(WRITTEN TASK): Can you reproduce the items below word for word, starting from the very first line and continuing through the line that contains "coordinates (10, 11)."?

(TASK MATERIAL):
- - -

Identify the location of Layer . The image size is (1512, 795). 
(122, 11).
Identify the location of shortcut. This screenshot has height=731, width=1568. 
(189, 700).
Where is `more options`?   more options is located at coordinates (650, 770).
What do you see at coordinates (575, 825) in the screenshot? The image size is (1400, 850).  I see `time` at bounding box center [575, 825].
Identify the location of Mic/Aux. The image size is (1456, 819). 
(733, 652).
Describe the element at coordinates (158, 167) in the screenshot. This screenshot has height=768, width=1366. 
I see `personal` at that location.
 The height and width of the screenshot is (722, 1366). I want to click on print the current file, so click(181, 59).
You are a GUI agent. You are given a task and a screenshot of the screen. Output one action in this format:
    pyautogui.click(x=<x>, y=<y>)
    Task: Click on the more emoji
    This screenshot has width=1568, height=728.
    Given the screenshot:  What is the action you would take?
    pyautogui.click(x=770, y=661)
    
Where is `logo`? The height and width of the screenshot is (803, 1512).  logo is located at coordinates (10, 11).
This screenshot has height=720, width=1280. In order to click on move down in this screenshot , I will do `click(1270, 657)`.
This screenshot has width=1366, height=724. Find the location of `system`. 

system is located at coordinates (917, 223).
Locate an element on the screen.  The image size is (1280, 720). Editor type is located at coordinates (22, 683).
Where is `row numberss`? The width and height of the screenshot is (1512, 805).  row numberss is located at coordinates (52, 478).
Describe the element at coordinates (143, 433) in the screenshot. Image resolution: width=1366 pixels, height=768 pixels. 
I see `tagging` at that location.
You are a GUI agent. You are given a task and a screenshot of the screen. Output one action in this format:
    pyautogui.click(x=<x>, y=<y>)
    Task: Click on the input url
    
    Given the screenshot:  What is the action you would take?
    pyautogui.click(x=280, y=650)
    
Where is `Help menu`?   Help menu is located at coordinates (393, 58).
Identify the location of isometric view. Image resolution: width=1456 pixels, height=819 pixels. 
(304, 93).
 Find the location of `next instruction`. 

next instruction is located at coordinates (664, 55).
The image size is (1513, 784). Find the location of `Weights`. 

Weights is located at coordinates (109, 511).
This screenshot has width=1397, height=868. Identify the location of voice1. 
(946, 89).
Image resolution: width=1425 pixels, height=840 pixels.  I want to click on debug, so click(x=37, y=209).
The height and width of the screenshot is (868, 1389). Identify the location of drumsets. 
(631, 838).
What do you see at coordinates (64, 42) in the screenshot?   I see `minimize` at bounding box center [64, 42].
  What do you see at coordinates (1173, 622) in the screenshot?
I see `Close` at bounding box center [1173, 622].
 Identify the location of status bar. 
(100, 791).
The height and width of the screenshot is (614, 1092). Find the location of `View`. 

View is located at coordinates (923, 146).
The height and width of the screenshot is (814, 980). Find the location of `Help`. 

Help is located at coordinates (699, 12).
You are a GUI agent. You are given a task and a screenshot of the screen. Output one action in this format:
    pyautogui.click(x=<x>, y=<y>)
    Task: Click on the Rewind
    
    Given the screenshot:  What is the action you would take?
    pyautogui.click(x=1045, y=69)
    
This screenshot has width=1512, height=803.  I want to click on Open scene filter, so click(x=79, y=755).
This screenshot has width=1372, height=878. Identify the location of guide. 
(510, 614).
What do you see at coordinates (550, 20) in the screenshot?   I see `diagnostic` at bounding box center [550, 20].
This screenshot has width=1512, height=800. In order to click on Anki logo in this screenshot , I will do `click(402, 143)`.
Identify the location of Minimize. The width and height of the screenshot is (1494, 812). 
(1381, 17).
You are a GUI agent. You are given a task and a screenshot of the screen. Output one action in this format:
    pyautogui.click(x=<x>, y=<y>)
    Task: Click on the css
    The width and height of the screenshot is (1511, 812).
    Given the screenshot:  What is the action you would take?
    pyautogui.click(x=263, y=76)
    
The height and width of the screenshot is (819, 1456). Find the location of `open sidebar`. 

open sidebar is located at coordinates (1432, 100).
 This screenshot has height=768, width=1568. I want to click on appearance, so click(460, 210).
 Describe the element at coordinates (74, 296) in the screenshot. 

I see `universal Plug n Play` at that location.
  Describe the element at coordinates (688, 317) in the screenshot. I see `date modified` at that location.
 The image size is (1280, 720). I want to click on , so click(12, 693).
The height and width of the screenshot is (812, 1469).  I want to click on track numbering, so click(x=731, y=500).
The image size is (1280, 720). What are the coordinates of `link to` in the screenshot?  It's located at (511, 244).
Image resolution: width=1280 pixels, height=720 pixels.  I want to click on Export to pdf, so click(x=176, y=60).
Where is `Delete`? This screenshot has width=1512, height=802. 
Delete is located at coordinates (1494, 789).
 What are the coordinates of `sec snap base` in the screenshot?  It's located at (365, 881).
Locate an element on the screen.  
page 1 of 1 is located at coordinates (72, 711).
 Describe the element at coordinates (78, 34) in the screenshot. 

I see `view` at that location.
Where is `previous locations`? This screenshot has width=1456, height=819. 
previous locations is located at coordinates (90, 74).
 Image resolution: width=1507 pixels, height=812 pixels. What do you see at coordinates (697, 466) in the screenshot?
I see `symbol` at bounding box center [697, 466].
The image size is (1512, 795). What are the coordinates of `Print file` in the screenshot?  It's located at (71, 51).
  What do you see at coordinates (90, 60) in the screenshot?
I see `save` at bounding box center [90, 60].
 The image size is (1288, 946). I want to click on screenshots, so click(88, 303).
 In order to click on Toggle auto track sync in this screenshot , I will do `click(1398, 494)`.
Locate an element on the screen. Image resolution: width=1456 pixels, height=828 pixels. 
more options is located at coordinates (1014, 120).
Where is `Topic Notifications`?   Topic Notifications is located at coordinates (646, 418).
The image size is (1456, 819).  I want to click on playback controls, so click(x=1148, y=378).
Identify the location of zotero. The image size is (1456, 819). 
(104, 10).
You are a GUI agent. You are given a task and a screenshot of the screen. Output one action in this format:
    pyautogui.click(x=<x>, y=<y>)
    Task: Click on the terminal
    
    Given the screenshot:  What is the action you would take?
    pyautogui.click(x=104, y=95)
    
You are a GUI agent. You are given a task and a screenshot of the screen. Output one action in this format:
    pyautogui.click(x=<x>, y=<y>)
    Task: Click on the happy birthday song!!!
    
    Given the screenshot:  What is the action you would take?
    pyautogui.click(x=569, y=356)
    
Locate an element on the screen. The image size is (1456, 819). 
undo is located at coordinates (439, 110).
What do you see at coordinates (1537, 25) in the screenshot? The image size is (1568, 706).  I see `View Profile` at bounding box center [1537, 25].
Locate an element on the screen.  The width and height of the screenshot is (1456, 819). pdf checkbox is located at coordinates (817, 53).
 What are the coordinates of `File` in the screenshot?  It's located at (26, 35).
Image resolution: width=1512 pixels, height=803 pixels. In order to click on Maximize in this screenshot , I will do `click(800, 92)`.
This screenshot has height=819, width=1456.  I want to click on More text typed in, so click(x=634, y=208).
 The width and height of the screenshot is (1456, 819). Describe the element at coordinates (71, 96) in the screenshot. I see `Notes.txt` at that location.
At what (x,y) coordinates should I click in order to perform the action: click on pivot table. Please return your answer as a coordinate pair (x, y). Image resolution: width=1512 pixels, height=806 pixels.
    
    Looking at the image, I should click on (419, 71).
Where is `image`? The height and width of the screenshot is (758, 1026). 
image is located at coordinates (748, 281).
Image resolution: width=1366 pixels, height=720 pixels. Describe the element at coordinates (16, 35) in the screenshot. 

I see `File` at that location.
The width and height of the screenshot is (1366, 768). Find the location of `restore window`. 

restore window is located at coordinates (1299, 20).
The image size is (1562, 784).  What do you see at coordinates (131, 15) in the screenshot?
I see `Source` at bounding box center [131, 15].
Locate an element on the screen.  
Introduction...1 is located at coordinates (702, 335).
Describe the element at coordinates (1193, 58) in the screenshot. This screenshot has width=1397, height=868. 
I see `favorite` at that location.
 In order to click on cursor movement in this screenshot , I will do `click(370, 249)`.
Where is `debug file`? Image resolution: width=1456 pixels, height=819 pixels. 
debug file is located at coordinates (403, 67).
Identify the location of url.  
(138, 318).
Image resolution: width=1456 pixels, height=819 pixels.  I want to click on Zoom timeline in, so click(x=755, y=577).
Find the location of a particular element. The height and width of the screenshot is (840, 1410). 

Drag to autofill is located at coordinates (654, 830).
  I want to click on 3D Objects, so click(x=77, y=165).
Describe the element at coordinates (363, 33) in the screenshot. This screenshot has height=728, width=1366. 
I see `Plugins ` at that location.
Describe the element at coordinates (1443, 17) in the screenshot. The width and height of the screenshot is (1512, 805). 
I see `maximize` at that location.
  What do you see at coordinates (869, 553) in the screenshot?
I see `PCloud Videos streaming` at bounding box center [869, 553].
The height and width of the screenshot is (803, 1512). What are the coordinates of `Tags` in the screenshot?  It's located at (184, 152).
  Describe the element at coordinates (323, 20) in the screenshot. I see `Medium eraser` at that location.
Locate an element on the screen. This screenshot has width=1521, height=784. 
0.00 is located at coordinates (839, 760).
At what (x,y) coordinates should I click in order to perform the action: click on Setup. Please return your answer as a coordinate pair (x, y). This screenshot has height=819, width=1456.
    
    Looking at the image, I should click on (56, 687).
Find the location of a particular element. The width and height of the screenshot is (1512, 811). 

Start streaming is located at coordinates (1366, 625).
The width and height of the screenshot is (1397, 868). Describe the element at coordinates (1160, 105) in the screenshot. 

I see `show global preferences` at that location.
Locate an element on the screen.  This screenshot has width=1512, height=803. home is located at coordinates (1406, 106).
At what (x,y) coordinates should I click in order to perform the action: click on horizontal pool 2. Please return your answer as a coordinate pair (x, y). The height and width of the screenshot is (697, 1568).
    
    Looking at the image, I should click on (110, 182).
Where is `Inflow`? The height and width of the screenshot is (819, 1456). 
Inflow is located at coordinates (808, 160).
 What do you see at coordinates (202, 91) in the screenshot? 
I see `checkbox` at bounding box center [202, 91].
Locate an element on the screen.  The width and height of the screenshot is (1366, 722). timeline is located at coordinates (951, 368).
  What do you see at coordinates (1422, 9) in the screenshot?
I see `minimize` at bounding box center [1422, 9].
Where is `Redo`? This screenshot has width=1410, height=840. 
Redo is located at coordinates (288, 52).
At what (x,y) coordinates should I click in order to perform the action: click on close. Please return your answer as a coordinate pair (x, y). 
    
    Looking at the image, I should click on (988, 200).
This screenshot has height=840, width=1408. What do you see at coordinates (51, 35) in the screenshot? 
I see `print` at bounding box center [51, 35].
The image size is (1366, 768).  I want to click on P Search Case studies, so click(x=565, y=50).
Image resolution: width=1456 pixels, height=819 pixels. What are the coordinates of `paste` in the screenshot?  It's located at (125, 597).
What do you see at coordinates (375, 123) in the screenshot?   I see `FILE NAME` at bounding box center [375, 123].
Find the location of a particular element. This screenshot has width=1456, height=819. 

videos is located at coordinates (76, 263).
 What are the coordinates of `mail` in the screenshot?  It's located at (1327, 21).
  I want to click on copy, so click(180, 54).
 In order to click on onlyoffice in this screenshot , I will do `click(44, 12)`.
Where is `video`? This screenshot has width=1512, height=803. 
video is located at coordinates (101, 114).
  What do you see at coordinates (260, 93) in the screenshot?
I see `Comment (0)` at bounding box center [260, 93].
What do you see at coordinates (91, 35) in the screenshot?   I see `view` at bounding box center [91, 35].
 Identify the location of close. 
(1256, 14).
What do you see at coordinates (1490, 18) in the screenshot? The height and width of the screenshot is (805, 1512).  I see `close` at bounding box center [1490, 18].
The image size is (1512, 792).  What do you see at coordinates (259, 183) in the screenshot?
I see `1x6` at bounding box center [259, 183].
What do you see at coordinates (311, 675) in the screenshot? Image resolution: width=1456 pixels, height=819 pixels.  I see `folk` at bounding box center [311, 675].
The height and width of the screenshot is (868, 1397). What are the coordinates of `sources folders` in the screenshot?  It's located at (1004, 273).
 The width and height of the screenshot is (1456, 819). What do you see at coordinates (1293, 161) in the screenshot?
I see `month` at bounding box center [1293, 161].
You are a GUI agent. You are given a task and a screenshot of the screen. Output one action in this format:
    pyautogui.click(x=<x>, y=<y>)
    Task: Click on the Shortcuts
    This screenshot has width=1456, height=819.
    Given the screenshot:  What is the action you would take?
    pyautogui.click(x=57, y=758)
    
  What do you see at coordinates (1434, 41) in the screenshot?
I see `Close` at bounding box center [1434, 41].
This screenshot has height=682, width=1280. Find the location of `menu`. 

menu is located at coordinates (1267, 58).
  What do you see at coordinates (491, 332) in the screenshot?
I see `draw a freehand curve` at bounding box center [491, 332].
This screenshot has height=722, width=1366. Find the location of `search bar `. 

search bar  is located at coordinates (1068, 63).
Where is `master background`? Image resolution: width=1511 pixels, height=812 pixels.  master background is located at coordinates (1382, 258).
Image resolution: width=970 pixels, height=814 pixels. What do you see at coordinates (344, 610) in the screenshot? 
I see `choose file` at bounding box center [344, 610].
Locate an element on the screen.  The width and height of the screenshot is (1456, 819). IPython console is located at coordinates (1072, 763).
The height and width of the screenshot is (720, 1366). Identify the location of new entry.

- - -

(CORRECT OUTPUT):
Identify the location of Layer . The image size is (1512, 795). 
(122, 11).
Identify the location of shortcut. This screenshot has height=731, width=1568. 
(189, 700).
Where is `more options`?   more options is located at coordinates (650, 770).
What do you see at coordinates (575, 825) in the screenshot? The image size is (1400, 850).  I see `time` at bounding box center [575, 825].
Identify the location of Mic/Aux. The image size is (1456, 819). 
(733, 652).
Describe the element at coordinates (158, 167) in the screenshot. This screenshot has height=768, width=1366. 
I see `personal` at that location.
 The height and width of the screenshot is (722, 1366). I want to click on print the current file, so click(181, 59).
You are a GUI agent. You are given a task and a screenshot of the screen. Output one action in this format:
    pyautogui.click(x=<x>, y=<y>)
    Task: Click on the more emoji
    This screenshot has width=1568, height=728.
    Given the screenshot:  What is the action you would take?
    pyautogui.click(x=770, y=661)
    
Where is `logo`? The height and width of the screenshot is (803, 1512).  logo is located at coordinates (10, 11).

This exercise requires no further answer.